- **Provided data**
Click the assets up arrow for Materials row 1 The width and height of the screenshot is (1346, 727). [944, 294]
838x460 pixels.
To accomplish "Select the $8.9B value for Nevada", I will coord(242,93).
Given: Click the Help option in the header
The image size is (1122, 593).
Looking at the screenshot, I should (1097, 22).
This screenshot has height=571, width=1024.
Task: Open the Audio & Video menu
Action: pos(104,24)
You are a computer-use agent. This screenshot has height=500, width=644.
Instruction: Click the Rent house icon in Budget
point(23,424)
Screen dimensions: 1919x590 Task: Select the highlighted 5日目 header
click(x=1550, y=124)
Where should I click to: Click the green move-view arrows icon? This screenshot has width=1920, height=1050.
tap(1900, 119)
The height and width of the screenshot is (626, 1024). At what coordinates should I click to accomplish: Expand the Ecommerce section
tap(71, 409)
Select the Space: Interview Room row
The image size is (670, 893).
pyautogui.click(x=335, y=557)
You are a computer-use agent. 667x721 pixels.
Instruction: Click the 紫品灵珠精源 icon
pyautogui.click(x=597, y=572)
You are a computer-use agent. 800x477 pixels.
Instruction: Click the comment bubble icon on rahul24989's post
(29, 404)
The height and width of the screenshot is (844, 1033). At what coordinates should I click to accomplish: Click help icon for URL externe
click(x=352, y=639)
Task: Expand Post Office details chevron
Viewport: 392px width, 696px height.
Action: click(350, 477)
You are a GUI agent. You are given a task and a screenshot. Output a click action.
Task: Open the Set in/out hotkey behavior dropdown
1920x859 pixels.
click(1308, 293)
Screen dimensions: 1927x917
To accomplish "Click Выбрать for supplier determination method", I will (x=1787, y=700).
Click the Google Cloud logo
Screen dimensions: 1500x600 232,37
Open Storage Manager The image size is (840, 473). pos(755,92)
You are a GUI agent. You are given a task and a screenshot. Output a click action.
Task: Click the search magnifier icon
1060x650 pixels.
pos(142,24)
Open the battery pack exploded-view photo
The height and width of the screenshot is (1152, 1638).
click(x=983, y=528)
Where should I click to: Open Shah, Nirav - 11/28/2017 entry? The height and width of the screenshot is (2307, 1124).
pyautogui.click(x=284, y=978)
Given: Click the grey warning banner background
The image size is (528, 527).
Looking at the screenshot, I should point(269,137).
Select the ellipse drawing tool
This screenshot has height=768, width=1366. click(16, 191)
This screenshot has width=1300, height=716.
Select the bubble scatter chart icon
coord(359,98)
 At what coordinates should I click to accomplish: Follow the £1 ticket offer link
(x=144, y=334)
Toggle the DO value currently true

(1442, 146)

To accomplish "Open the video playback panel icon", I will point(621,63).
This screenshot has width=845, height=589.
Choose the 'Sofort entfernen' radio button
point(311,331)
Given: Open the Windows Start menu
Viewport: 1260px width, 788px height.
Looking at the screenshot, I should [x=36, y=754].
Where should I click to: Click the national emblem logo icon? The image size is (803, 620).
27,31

- **Action item**
Extract each line holding the word "will" from the records.

- **Written answer**
To accomplish "Select the $8.9B value for Nevada", I will coord(242,93).
To accomplish "Click Выбрать for supplier determination method", I will (x=1787, y=700).
To accomplish "Open the video playback panel icon", I will point(621,63).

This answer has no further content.